The information gain of an attribute tells you how much information with respect to the classification target the attribute gives you. That is, it measures the difference in information between the cases where you know the value of the attribute and where you don't know the value of the attribute. A common measure for the information is Shannon entropy, although any measure that allows to quantify the information content of a message will do.
So the information gain depends on two things: how much information was available before knowing the attribute value, and how much was available after. For example, if your data contains only one class, you already know what the class is without having seen any attribute values and the information gain will always be 0. If, on the other hand, you have no information to start with (because the classes you want to predict are represented in equal quantities in your data), and an attribute splits the data perfectly into the classes, its information gain will be 1.
The important thing to note in this context is that the information gain is a purely information-theoretic measure, it does not consider any actual classification algorithms.
This is what the wrapper method does differently. Instead of analyzing the attributes and targets from an information-theoretic point of view, it uses an actual classification algorithm to build a model with a subset of the attributes and then evaluates the performance of this model. It then tries a different subset of attributes and does the same thing again. The subset for which the trained model exhibits the best empirical performance wins.
There are a number of reasons why the two methods would give you different results (this list is not exhaustive):
A classification algorithm may not be able to leverage all the information that the attributes can provide.
A classification algorithm may implement its own attribute selection internally (for example decision tree/forest learners do this) that considers a smaller subset than attribute selection will yield.
Individual attributes may not be informative, but combinations of them may be (for example perhaps a and b has no information separately, but a*b on the other hand, might). Attribute selection will not discover this because it evaluates attributes in isolation, while a classification algorithm may be able to leverage this.
Attribute selection does not consider the attributes sequentially. Decision trees for example use a sequence of attributes and while b may provide information on its own, it may not provide any information in addition to a, which is used higher up in the tree. Therefore b would appear useful when evaluated according to information gain, but is not used by a tree that "knows" a first.
In practice it's usually a better idea to use a wrapper for attribute selection as it takes the performance of the actual classifier you want to use into account, and different classifier vary widely in usage of information. The advantage of classifier-agnostic measures like information gain is that they are much cheaper to compute.

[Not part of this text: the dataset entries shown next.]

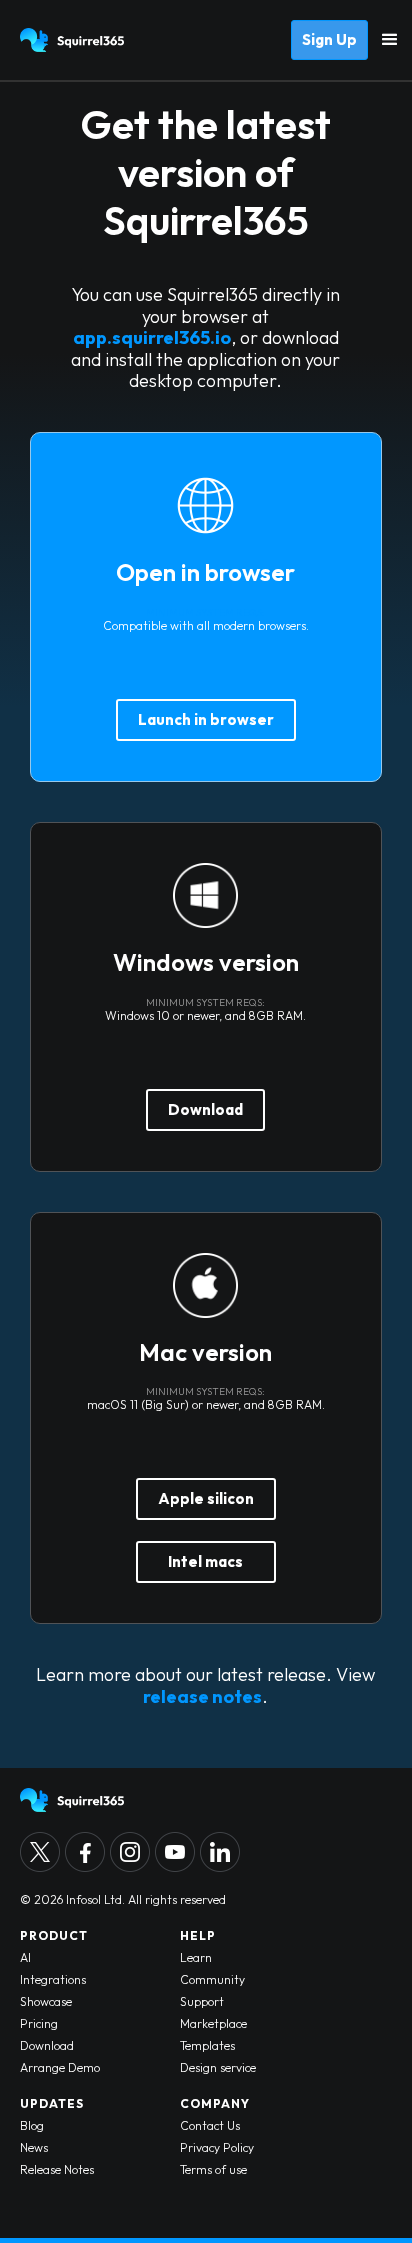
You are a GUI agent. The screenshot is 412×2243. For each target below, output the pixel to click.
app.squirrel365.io (152, 337)
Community (212, 1979)
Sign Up (329, 39)
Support (202, 2001)
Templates (207, 2045)
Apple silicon (206, 1498)
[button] (390, 40)
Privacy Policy (217, 2147)
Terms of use (213, 2169)
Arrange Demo (60, 2067)
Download (205, 1109)
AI (25, 1957)
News (34, 2147)
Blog (32, 2125)
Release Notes (57, 2169)
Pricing (39, 2023)
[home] (69, 40)
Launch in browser (206, 719)
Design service (218, 2067)
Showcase (46, 2001)
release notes (202, 1696)
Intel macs (205, 1561)
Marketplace (213, 2023)
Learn (196, 1957)
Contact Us (210, 2125)
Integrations (53, 1979)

In filter technique(Info gain here), Features are considered in isolation from one another hence when individually considered IG is 0
But in certain cases one feature needs another feature to
boost accuracy and hence when considered together with other feature it produces predictive value.
Hope this helps and on time :)

Related

How to evaluate mean reciprocal rank(mrr) is a good model

such as AUC have a metrics
a good model will be over 0.7
great one will be over 0.85.
I want to know mean reciprocal rank(mrr) metrics evaluation.
how to define this is a good model.
very thanks!!
The metric MRR take values from 0 (worst) to 1 (best), as described here. However, the definition of a good (or acceptable) MRR depends on your use case. For example, if you build a model to be used in a recommender system, and from thousands of possible items, recommend a set of five items to users, then an MRR of 0.2 could be defined as acceptable. This means that on average, the correct item the user bought was part of the top 5 items, predicted by your model.
All in all, it mostly depends on how many possible classes are possible to predict, as well as your use case.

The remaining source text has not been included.